Any high level reasons Titus will win on AWS long term?

------
jaaron
So happy to see this.

As awesome as kubernetes is and is becoming, I've always been a fan of the
Mesos architecture. For managing large, complex, diverse workloads, it's
perfect.

------
coryfklein
Titus seems to be the cost of Netflix's brilliant engineering talent. They
clearly had a need for container orchestration before Kubernetes was available
and by this point they have sunk years of effort into their current investment
in Titus.

At this point they have surely recognized that internal closed tools will
never compete with the velocity allowed by a huge open source project like
Kubernetes and they are left with two options:

* Recognize the sunk cost of Titus, avoid the relevant fallacy, and migrate to Kubernetes

* Make Titus open source and hope that enough community can be built around it to justify the long-term cost of continuing its use internally.

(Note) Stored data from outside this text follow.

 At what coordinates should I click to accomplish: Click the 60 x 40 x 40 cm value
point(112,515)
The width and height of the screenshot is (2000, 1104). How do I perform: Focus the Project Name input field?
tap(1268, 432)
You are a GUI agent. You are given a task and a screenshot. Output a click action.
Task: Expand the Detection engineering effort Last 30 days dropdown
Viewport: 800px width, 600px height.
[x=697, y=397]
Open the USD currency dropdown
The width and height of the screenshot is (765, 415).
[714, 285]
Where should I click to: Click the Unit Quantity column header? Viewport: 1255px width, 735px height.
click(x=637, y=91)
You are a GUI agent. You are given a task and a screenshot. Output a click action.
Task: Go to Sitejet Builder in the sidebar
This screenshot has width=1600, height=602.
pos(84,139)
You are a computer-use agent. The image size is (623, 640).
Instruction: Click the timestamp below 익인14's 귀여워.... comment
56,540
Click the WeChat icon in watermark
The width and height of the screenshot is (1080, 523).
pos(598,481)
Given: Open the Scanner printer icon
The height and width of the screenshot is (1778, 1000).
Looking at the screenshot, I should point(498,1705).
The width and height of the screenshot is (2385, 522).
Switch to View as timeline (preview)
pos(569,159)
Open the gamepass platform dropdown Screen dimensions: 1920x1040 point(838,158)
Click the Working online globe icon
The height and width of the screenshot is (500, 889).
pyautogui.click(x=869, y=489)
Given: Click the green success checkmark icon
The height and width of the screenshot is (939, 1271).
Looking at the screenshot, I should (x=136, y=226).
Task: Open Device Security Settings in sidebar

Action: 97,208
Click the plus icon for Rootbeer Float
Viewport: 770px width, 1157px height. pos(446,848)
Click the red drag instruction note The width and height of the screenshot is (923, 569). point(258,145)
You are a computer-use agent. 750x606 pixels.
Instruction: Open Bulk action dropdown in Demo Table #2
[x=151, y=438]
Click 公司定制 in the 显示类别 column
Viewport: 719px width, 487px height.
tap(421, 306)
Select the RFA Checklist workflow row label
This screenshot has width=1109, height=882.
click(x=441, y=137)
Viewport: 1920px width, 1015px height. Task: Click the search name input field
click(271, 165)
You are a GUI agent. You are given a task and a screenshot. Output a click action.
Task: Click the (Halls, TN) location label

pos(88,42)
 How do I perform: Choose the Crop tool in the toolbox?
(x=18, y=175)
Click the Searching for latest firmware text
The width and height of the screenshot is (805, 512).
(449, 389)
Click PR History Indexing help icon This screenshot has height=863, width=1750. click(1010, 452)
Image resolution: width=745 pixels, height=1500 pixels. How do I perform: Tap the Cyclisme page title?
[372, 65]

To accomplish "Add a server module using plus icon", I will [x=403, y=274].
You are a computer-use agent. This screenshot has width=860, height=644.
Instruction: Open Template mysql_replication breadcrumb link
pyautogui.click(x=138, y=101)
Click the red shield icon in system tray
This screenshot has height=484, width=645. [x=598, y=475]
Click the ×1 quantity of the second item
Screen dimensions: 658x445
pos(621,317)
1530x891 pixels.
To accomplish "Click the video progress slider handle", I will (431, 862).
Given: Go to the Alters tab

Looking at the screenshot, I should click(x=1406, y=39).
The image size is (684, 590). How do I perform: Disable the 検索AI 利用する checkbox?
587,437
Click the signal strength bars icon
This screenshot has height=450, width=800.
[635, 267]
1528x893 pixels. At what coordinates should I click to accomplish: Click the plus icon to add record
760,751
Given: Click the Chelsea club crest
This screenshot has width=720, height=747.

It certainly is possible Titus gains a lot of steam, particularly from orgs
that are already on Mesos, and be a viable long-term option. However, if I was
a betting man, I'd say that 10 years from now the world has moved on and even
Netflix will be using Kubernetes, or the future iteration of container-
orchestration orchestrator that will inevitably be built on top of it.

------
robbyt
Other than the deep integration with AWS, can anyone help me understand what's
different with this compared to the other various container schedulers?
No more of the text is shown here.